I just noticed your wiki says "The 3.3 V outputs are not sufficient, as the board requires 5 V." which contradicts my experience. What's the source for this sentence? The MCP2515 datasheet says it can take as low as 2.7 V.
@aol @timurrrr thank you for your very detailed guides and code! I'm having an hard time with the OBDlibk LX so I think I will accelerate my plan of building a DIY probably based on Arduino following your examples.
I will probably go for a feather instead of itsybitsy because of better availability in Italy (with shipping fees the cost is nearly the same)

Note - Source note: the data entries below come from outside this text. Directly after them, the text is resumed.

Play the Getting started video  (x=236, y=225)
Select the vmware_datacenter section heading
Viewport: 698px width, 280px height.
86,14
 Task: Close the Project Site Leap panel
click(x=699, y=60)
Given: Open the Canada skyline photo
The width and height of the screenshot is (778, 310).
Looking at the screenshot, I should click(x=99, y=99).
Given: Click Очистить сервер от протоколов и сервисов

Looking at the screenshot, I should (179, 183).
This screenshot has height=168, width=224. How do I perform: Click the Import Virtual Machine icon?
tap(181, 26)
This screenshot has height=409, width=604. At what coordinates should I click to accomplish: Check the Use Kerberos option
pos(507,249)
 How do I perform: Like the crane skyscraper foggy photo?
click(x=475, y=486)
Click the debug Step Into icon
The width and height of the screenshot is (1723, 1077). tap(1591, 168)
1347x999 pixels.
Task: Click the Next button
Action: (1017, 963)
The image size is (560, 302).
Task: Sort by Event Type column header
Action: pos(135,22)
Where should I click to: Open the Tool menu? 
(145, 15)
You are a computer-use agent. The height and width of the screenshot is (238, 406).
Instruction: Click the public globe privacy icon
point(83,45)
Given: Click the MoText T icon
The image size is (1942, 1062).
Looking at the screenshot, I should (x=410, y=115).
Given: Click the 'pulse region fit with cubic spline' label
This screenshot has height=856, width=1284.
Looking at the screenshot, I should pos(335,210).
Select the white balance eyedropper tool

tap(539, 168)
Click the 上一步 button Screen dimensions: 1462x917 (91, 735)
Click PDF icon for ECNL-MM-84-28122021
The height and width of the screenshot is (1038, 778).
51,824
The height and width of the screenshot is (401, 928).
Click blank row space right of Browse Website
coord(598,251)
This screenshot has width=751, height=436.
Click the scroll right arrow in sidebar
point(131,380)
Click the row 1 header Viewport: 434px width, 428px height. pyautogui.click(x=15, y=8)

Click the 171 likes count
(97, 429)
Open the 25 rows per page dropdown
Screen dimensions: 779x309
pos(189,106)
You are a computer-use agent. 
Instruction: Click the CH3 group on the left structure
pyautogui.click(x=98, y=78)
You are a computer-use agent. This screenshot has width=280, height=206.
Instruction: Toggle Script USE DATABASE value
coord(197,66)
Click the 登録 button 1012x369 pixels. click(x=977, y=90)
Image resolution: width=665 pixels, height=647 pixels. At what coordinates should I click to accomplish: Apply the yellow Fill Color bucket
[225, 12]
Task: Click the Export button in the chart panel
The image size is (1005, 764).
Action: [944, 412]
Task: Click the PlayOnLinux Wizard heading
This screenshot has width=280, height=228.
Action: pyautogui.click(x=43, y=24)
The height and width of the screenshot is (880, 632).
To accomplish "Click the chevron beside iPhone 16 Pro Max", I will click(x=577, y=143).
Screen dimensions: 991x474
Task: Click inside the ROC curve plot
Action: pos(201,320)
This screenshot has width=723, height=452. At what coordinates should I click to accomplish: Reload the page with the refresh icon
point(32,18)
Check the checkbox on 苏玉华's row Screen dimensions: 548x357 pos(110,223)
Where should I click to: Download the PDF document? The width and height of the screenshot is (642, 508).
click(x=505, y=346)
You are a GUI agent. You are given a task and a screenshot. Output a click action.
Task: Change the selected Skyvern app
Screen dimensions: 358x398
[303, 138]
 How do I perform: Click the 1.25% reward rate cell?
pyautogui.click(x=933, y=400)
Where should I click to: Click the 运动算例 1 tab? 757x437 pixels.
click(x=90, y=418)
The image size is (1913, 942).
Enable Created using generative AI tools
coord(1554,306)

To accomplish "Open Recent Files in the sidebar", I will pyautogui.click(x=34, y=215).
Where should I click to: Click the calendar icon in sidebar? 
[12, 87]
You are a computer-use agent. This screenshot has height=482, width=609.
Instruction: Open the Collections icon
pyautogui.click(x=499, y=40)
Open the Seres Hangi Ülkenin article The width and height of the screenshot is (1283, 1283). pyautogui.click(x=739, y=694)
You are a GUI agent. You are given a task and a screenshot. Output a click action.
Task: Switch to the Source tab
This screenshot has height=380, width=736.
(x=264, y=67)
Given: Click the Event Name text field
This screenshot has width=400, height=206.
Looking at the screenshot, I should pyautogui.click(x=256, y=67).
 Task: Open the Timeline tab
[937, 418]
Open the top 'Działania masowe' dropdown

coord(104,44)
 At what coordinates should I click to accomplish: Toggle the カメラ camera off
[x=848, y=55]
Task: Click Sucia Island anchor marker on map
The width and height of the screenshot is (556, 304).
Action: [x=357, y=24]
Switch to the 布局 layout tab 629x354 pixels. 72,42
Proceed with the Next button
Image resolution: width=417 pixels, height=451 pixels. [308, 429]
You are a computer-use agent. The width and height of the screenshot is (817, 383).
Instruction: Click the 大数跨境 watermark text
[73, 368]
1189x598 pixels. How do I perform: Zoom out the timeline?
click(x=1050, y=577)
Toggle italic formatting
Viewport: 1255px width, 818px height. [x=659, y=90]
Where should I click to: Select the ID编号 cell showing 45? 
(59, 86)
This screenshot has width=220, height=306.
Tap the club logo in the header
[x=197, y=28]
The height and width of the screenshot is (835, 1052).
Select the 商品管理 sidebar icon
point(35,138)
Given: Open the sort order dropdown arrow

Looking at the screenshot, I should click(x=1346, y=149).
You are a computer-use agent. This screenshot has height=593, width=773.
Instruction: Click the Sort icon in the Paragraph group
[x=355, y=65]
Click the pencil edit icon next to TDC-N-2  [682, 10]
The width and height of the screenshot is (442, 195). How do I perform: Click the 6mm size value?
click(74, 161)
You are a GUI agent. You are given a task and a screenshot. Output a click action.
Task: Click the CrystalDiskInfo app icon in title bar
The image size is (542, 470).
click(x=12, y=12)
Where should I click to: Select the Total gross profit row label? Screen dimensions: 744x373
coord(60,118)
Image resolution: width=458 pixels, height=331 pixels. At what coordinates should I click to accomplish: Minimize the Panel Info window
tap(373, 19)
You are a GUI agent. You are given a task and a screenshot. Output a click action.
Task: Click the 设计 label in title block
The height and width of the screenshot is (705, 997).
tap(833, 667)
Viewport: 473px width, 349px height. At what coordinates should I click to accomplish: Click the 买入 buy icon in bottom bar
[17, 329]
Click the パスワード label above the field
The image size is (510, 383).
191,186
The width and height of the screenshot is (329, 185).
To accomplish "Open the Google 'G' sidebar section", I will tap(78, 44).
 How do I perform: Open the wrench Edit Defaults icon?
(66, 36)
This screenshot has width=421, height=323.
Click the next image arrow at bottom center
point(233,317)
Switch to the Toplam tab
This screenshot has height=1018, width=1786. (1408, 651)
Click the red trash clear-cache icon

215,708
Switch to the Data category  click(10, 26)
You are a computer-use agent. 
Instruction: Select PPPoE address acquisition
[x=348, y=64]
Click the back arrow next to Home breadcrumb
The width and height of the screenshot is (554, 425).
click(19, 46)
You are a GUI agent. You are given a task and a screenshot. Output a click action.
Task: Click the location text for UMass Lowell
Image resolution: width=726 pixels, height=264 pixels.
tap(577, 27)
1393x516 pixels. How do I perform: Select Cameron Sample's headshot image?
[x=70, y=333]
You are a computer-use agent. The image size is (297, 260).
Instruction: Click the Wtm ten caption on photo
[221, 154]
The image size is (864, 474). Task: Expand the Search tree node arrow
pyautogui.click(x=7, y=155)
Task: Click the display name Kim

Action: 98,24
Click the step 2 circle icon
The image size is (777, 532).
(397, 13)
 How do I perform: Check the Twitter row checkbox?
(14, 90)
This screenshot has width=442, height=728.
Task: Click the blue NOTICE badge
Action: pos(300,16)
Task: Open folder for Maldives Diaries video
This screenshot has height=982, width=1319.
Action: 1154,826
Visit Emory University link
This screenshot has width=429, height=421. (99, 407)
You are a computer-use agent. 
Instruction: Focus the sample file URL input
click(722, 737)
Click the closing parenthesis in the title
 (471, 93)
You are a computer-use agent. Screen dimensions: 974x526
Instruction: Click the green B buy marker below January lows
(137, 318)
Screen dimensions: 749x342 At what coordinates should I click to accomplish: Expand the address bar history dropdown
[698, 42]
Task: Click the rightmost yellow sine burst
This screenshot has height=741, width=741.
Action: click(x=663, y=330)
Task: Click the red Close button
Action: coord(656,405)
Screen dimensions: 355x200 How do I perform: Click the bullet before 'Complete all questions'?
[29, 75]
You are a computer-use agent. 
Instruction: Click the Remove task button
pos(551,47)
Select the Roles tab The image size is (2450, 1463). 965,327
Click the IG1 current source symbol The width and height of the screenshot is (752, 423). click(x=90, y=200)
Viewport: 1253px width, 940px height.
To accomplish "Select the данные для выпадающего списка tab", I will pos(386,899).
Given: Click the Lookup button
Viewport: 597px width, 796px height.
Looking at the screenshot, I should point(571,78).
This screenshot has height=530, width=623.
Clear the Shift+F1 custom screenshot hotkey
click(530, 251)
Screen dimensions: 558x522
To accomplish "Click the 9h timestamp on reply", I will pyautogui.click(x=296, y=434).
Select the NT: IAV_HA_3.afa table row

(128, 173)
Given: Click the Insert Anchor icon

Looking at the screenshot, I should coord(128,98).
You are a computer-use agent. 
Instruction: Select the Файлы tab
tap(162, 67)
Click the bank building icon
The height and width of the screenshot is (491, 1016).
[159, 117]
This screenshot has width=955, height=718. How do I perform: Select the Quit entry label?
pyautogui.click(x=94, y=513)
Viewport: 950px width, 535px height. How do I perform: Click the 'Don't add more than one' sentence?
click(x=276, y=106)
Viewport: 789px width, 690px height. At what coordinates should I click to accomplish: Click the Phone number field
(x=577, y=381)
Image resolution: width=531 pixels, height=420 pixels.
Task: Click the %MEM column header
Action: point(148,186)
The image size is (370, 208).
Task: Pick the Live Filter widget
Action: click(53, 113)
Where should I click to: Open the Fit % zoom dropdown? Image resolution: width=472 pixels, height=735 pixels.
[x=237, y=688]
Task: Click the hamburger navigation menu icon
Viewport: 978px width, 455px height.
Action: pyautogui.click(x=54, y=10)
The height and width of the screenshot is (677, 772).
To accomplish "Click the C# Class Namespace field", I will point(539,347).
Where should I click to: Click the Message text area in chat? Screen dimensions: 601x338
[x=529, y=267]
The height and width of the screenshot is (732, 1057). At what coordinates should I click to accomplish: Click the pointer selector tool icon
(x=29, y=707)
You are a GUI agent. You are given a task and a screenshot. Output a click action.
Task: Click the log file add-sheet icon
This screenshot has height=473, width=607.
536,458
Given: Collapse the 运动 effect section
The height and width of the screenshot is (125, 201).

I'm really a n00b so some dumb questions will forllow
My plan is to use the OBD port and draw 12 V and ground from the right pins, pass them through a 12 V -> 5 V step down and then power the board from there and the MCP2515 from the board. Will this work?
Can you suggest a good 12v->5v and the best way to connect to the board?
When you do figure out some useful CAN IDs and conversion functions, please send me a pull request to add them to my GitHub project alongside https://github.com/timurrrr/RaceChronoDiyBleDevice/blob/master/can_db/ft86.md
Sure, should I create a mx5nc.md file?
Would be nice to gather info from various cars
@aol @timurrrr - thanks so much for your work! Happy to report I’ve got my DIY device up and running and reading codes. Pretty happy with my build (see pic below). I bring CAN H/L, 12V & GND in through an RJ-45 and step the voltage down to 5V which I I feed to the Adafruit BAT power input. (Pic below).
Sadly, I can’t find any info on CAN IDs for my car, so the next step is code reverse engineering.
Still have a long way to go, but thrilled with the progress, which I attribute to this forum and the work you have shared.